On a concluding note, the order book is the backbone of the Indian trading system. It allows an investor to get an idea about the available bid and ask prices in the system and the total quantity offered, which helps traders make informed decisions. The liquidity and the market trends can also be determined using the order book. The objective of the implementation of the order book is to provide transparency in the trading system. It doesn’t matter if you are new to trading or an experienced trader; understanding the order book is crucial.

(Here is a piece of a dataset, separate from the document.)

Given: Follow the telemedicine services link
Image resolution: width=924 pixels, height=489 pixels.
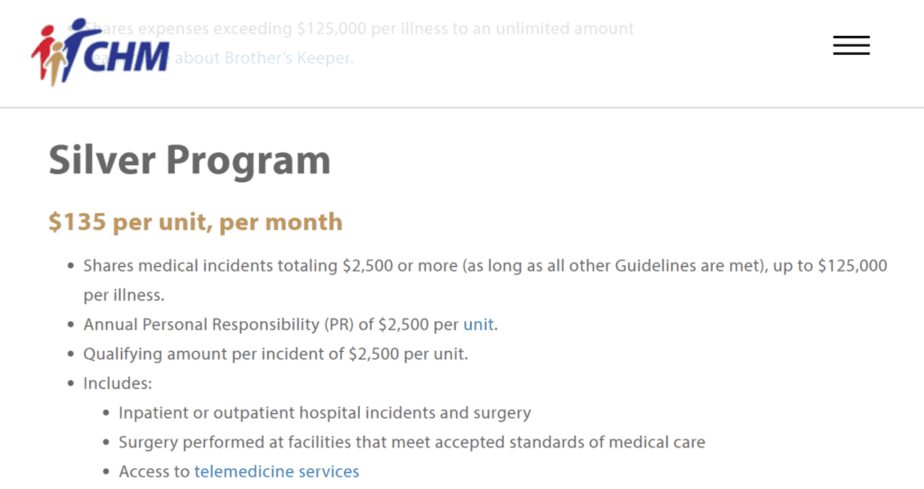Looking at the screenshot, I should 276,472.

Frequently Asked Questions (FAQs)

  1. What is the meaning of bid-ask spread?

    The difference between the highest bid price and the lowest ask price in an order book is called bid-ask spread. The wider the spread indicates lower liquidity and vice-versa.

  2. What is market depth?

    Market depth refers to the market’s ability to fill large market orders without changing the prices significantly. By interpreting the total volume of buy and sell volume at various price levels in an order book, we can gauge the market depth available in the market.

  3. Can I place a buy or sell order directly from the order book?

    Yes, you can directly place the orders from the order book by clicking on the bid and asking prices.

  4. What is the impact cost in trading?

    Impact cost refers to the cost incurred as a result of executing a transaction in the markets. Higher liquidity results in lower impact costs and vice-versa.

  5. Why do order books differ between the exchanges?

    The order book differs across exchanges due to the varying number of market participants, trading activity and other factors across different exchanges.